## begin Material to process
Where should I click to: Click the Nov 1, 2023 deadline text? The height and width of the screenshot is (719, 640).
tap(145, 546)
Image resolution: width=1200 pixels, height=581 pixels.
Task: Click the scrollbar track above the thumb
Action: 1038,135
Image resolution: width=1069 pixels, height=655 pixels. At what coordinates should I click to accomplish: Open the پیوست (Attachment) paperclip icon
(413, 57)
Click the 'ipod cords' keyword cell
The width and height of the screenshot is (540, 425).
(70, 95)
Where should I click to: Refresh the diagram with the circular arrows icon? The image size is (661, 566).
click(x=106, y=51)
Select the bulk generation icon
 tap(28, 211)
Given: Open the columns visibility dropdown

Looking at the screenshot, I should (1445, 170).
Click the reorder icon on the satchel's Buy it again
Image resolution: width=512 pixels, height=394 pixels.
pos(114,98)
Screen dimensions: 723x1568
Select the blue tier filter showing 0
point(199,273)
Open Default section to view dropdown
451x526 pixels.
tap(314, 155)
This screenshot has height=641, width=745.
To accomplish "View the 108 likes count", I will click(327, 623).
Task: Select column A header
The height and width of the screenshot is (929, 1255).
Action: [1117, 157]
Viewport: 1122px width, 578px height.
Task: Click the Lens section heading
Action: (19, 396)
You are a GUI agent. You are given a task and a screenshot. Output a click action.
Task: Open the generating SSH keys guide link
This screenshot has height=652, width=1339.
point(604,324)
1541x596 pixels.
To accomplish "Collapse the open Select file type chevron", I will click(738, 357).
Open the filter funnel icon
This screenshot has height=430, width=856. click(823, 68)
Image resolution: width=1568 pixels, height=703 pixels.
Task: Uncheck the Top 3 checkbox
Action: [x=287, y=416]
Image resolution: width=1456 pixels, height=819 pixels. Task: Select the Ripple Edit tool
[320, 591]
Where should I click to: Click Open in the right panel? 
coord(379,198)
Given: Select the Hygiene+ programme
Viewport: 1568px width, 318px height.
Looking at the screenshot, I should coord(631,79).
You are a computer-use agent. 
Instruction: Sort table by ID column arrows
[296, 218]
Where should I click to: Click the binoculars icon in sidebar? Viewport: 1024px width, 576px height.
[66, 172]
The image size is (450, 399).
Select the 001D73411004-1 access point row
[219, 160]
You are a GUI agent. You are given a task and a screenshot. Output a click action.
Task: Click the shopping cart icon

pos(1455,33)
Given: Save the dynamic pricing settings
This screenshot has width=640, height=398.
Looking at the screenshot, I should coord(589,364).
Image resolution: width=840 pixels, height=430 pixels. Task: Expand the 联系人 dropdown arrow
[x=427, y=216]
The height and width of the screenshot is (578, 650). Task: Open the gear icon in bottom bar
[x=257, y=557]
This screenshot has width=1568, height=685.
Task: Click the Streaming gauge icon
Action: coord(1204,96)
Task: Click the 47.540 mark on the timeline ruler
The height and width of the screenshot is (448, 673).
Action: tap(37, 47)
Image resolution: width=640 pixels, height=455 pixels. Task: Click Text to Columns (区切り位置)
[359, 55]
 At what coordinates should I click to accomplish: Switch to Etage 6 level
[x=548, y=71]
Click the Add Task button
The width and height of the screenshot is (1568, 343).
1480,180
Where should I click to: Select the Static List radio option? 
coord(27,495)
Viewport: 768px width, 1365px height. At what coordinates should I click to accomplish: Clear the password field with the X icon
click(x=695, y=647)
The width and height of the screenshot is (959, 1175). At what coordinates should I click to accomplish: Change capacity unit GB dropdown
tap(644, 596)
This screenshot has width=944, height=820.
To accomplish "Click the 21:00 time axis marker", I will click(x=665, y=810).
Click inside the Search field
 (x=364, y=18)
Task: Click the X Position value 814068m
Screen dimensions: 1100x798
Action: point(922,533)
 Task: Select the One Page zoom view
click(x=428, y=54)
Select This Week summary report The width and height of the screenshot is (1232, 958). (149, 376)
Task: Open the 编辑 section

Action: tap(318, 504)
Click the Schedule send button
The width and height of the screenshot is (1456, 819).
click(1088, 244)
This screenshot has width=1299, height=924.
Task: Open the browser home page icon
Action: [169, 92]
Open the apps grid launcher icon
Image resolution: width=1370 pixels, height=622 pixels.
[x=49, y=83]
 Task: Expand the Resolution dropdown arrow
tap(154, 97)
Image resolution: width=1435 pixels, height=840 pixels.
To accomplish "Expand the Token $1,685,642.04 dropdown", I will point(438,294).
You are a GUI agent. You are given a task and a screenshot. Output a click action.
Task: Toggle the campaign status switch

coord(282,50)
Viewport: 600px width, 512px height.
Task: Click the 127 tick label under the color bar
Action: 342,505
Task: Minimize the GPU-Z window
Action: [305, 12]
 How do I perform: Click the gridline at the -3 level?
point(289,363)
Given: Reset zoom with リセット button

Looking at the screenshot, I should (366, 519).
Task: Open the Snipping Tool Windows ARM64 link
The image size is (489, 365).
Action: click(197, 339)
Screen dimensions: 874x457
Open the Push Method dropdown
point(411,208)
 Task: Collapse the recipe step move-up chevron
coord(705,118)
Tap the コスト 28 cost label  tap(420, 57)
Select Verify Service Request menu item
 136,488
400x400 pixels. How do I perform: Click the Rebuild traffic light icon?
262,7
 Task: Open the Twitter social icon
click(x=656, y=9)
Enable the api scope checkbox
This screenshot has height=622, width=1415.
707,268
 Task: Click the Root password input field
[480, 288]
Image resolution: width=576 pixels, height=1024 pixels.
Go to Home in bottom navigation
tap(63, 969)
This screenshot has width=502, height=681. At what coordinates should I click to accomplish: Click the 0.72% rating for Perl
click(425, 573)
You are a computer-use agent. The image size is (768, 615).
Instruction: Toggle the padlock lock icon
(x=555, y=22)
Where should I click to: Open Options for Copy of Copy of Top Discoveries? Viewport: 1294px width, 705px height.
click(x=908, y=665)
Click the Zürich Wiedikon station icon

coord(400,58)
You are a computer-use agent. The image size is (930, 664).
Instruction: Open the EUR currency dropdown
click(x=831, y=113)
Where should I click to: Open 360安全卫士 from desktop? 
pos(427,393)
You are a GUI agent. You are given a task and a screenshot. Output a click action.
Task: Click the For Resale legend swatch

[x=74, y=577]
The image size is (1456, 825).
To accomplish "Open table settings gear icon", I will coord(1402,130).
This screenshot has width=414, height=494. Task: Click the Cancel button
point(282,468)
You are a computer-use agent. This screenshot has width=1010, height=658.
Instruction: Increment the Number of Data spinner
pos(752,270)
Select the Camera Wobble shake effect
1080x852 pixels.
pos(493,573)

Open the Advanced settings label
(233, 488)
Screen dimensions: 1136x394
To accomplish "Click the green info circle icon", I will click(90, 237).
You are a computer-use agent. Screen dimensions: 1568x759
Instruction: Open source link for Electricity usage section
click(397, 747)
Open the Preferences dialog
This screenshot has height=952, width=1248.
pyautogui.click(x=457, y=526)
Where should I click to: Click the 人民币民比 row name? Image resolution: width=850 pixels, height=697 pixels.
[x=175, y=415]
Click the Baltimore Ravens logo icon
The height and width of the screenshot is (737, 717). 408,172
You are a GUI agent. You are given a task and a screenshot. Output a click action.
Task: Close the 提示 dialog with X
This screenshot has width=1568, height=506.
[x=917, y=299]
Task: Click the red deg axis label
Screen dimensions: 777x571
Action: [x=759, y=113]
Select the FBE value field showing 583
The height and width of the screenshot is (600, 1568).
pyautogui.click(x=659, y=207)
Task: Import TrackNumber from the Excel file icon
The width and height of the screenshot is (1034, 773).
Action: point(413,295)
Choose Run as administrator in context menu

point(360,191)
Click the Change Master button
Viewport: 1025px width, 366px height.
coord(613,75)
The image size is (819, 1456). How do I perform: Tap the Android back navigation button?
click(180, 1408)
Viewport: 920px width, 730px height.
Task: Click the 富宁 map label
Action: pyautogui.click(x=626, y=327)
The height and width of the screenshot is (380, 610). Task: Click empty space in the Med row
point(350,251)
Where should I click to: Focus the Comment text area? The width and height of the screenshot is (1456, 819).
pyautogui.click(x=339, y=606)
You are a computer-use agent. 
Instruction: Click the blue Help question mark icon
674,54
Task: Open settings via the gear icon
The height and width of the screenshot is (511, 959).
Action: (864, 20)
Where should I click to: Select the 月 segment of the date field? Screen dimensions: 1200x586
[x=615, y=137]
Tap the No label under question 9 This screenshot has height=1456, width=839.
## end Material to process
◆ **Required task**
Rewrite the records from the first line through the line containing "coord(379,198)", replacing "funnel" with "cone" and leaving everything else unchanged.

◆ **Task answer**
Where should I click to: Click the Nov 1, 2023 deadline text? The height and width of the screenshot is (719, 640).
tap(145, 546)
Image resolution: width=1200 pixels, height=581 pixels.
Task: Click the scrollbar track above the thumb
Action: 1038,135
Image resolution: width=1069 pixels, height=655 pixels. At what coordinates should I click to accomplish: Open the پیوست (Attachment) paperclip icon
(413, 57)
Click the 'ipod cords' keyword cell
The width and height of the screenshot is (540, 425).
(70, 95)
Where should I click to: Refresh the diagram with the circular arrows icon? The image size is (661, 566).
click(x=106, y=51)
Select the bulk generation icon
 tap(28, 211)
Given: Open the columns visibility dropdown

Looking at the screenshot, I should (1445, 170).
Click the reorder icon on the satchel's Buy it again
Image resolution: width=512 pixels, height=394 pixels.
pos(114,98)
Screen dimensions: 723x1568
Select the blue tier filter showing 0
point(199,273)
Open Default section to view dropdown
451x526 pixels.
tap(314, 155)
This screenshot has height=641, width=745.
To accomplish "View the 108 likes count", I will click(327, 623).
Task: Select column A header
The height and width of the screenshot is (929, 1255).
Action: [1117, 157]
Viewport: 1122px width, 578px height.
Task: Click the Lens section heading
Action: (19, 396)
You are a GUI agent. You are given a task and a screenshot. Output a click action.
Task: Open the generating SSH keys guide link
This screenshot has height=652, width=1339.
point(604,324)
1541x596 pixels.
To accomplish "Collapse the open Select file type chevron", I will click(738, 357).
Open the filter cone icon
This screenshot has height=430, width=856. click(823, 68)
Image resolution: width=1568 pixels, height=703 pixels.
Task: Uncheck the Top 3 checkbox
Action: [x=287, y=416]
Image resolution: width=1456 pixels, height=819 pixels. Task: Select the Ripple Edit tool
[320, 591]
Where should I click to: Click Open in the right panel? 
coord(379,198)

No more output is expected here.